In queste zone del mondo il livello di “sviluppo umano” è piuttosto scarso e la condizione della donna risulta arretratissima, se confrontata con i diritti conquistati in Occidente dai movimenti novecenteschi. Paradossalmente però, in quei contesti sociali molto meno stratificati e complessi dei nostri, gli strumenti di emancipazione (femminile, ma non solo) sono a più facile portata di mano.
Come nel sud del Marocco (zona poverissima in un Paese lievemente più “maturo” rispetto a tanti Stati dell’Africa nera) la produzione di olio di argan permette alle donne di creare reddito partendo da un prodotto tradizionale della terra, così nelle savane dell’Africa occidentale è il burro di karité a rappresentare il centro di interesse di tante piccole comunità formate soprattutto da donne.
Come si produce il burro di karité
Il karité è una pianta che cresce spontaneamente nell’Africa occidentale dai cui semi si ricava, attraverso una lavorazione in più passaggi, la sostanza nota come burro di karité.

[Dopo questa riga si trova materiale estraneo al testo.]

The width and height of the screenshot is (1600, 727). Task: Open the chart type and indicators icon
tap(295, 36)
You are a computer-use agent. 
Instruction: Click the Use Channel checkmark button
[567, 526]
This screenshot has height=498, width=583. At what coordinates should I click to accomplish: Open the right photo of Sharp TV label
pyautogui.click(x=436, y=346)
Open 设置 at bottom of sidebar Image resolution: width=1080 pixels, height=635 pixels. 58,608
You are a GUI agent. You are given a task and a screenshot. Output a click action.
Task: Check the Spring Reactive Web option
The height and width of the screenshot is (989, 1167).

I semi, liberati dalla polpa, risultano simili a mandorle; sono essiccati, tostati e macinati, fino a ridurli a pasta; alla pasta si aggiunge acqua e poi si porta il composto fino all’ebollizione; dopo un’ultima filtrata la sostanza risultante è il burro di karité definitivo.
Queste operazioni sono svolte prevalentemente da donne, secondo metodi artigianali consolidati nel corso dei secoli. Il lavoro artigianale è di per sé uno strumento di pura produzione di reddito, ma ha anche il valore aggiunto di creare coesione sociale e una posizione nell’impianto economico per le donne. Non e’ da sottovalutare inoltre come talvolta, nei casi più virtuosi, accanto alle produzioni artigianali come quelle del burro di karité o dell’olio di argan, nascano piccoli poli di produzione culturale, alfabetizzazione e educazione.
Le proprietà del burro di karité
Il burro di karité, di colore giallo e dal profumo delicato, ha proprietà idratanti e emollienti per la pelle, grazie alla sua alta percentuale di “frazione insaponificabile”, cioè quella parte della sua composizione che non ha natura triglicerica. E’ in questo insieme di sostanze (tra cui vitamine e polifenoli) che risiede il valore dermatologico del burro. La cosmesi moderna fa largo uso di burro di karité nelle creme solari, nelle creme antirughe e in quelle riparatrici dei danni all’epidermide. Anche se in maniera minore, è usato anche a tavola, come condimento, sostitutivo dell’olio.
Il grande successo di questo prodotto prezioso è contemporaneamente anche il suo peggior nemico, perché l’elevato sfruttamento delle piante selvatiche ne mette a rischio l’esistenza. Si tratta di vegetali molto difficilmente coltivabili, sia per le dimensioni e i tempi di sviluppo, sia per le condizioni climatiche e economiche dei luoghi dove cresce: la savana africana, non esattamente uno dei posti più adatti a una pianificazione agricola. L’Unione Internazionale per la Conservazione della Natura ha inserito l’albero di karité tra le specie “vulnerabili”.